Entre tanto, la Organización de Productores de Petróleo OPEP Plus buscó enviar un mensaje de tranquilidad, el miércoles, a los turbulentos mercados al anunciar que aumentará su bombeo en enero, como tenía previsto, en 400.000 barriles diarios cada mes, hasta septiembre, sin reaccionar a los temores desatados por la variante ómicron del SARS-CoV-2. “Esto se debe principalmente al hecho de que vemos un mercado equilibrado y a que la demanda se está recuperando gradualmente”, explicó el vice primer ministro ruso, Alexandr Novak, en la cadena de televisión Rossía-24.

El tema del precio del crudo internacional también ha afectado al precio en Ecuador. Los precios teóricos al 22 de noviembre de la canasta ecuatoriana (Napo y Oriente) estaban en $ 69,01 por barril. Ya para el 29 había bajado a $ 65,60, y el 30 de noviembre se colocó en $ 63,49.
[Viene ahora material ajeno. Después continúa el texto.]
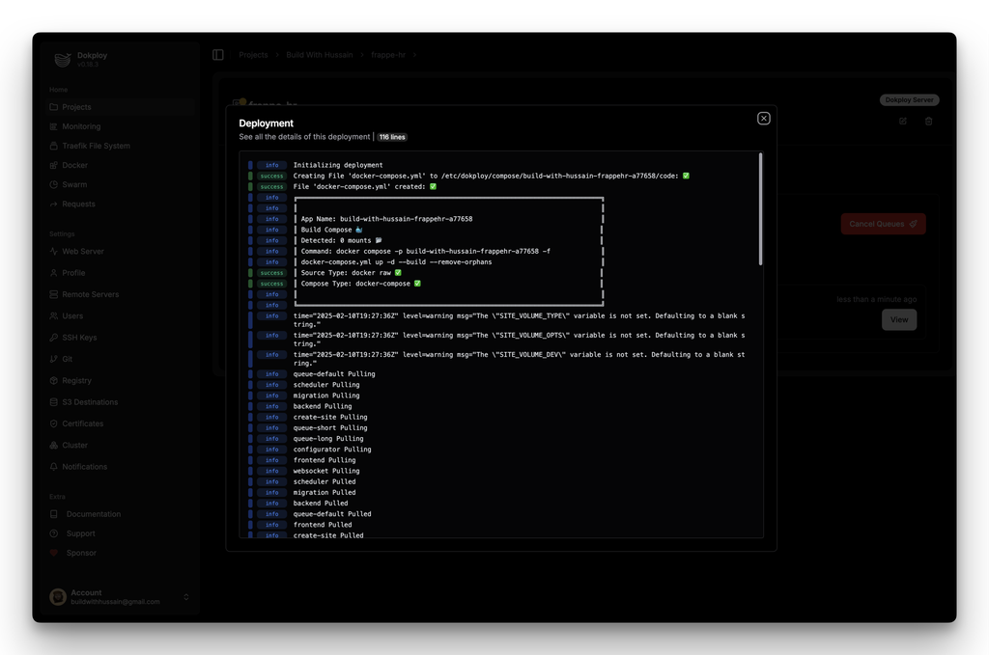Close the Deployment log dialog

coord(763,119)
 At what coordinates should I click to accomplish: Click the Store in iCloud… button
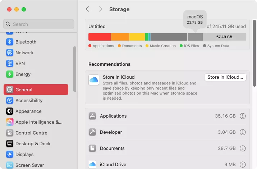(x=225, y=77)
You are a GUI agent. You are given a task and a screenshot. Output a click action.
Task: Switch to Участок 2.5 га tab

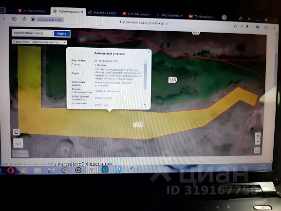tap(102, 13)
Por otra parte, la OPEP consideró que aún es pronto para evaluar el eventual impacto de la nueva cepa del coronavirus en el consumo de petróleo, o la ligera reducción en la movilidad de las personas en Europa y África causada por restricciones para frenar la actual oleada de contagios. Es que en otras regiones, como América Latina y Asia, “hay un aumento” de los traslados, “de manera que tenemos que observar” la evolución, recalcó. Así, la OPEP Plus ha dejado una puerta abierta para cambiar en cualquier momento las cosas si lo considera necesario, mediante una inusual formulación en la declaración final de su reunión, donde afirma que esta “permanece en sesión” para continuar vigilando estrechamente la evolución de la pandemia del COVID.